*** Begin section ***

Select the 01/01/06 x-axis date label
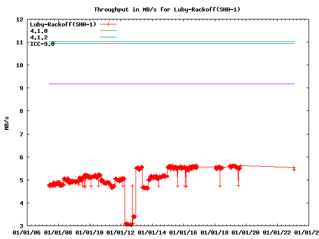319x239 pixels. (27, 233)
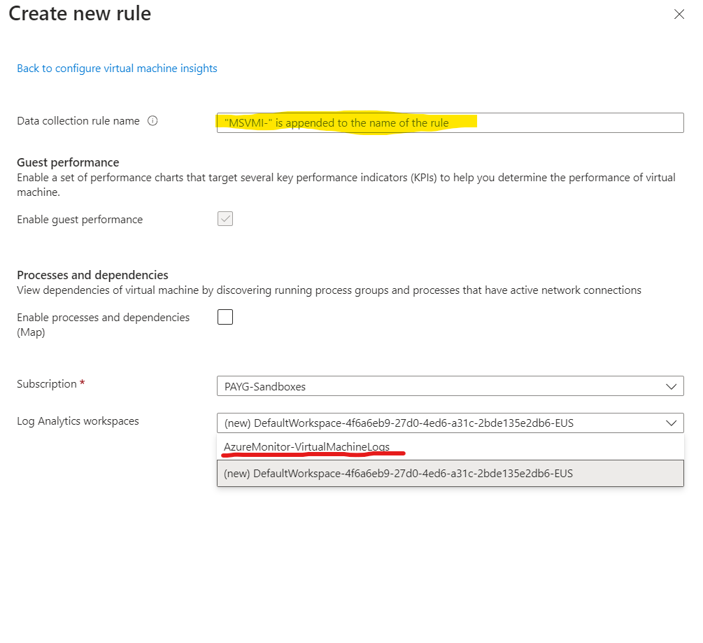Click the Guest performance section heading
The image size is (703, 643).
(68, 162)
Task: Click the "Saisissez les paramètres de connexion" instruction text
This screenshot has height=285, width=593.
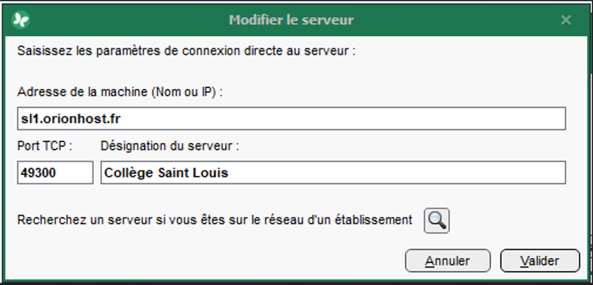Action: coord(186,51)
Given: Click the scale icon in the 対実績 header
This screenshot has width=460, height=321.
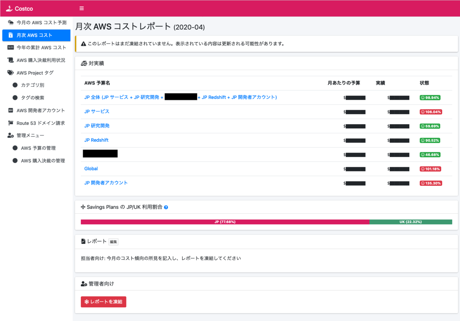Looking at the screenshot, I should coord(83,63).
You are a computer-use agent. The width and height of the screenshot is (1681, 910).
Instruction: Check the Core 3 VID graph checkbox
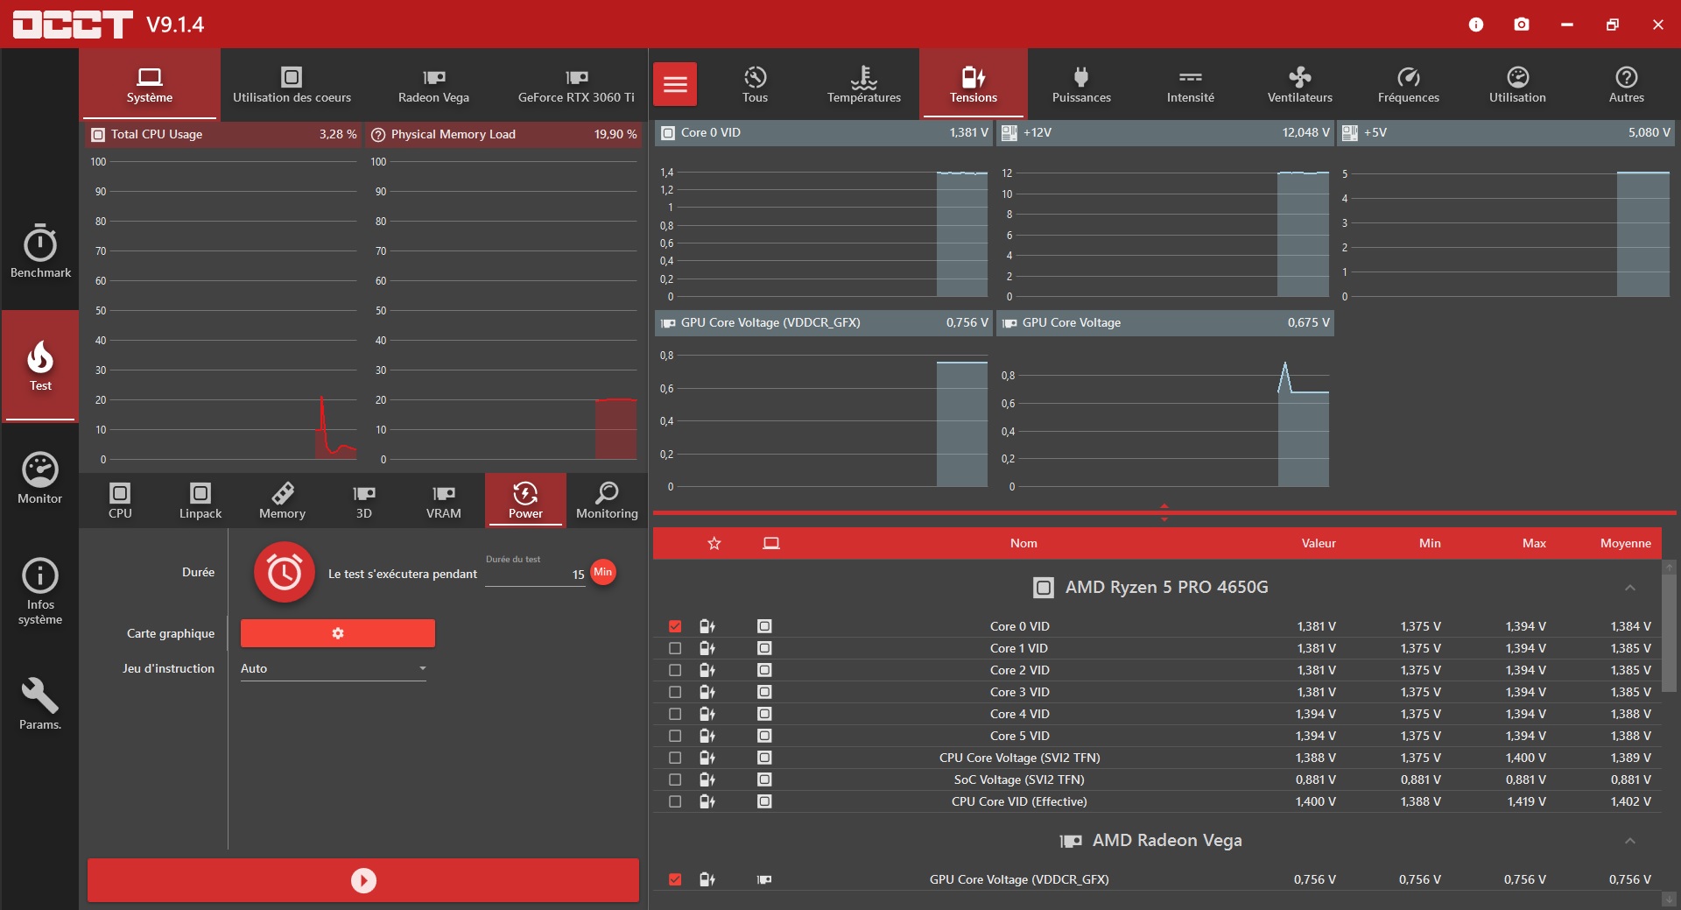[675, 692]
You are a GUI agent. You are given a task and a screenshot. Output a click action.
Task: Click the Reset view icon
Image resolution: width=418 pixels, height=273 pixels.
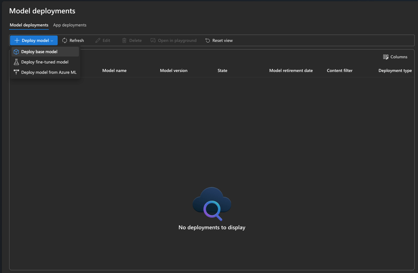(207, 40)
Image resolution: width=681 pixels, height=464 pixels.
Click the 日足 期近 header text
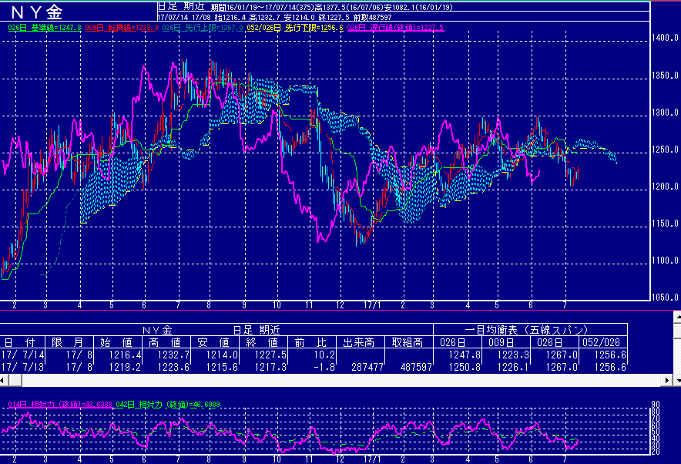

*** End section ***

__Task objective__
Pictures aside, reproduce every record exactly as it stands.

__Task output__
Select the 01/01/06 x-axis date label
319x239 pixels. (27, 233)
Click the Guest performance section heading
The image size is (703, 643).
(68, 162)
Task: Click the "Saisissez les paramètres de connexion" instruction text
This screenshot has height=285, width=593.
Action: coord(186,51)
Given: Click the scale icon in the 対実績 header
This screenshot has width=460, height=321.
Looking at the screenshot, I should coord(83,63).
You are a computer-use agent. The width and height of the screenshot is (1681, 910).
Instruction: Check the Core 3 VID graph checkbox
[675, 692]
You are a GUI agent. You are given a task and a screenshot. Output a click action.
Task: Click the Reset view icon
Image resolution: width=418 pixels, height=273 pixels.
(207, 40)
Image resolution: width=681 pixels, height=464 pixels.
Click the 日足 期近 header text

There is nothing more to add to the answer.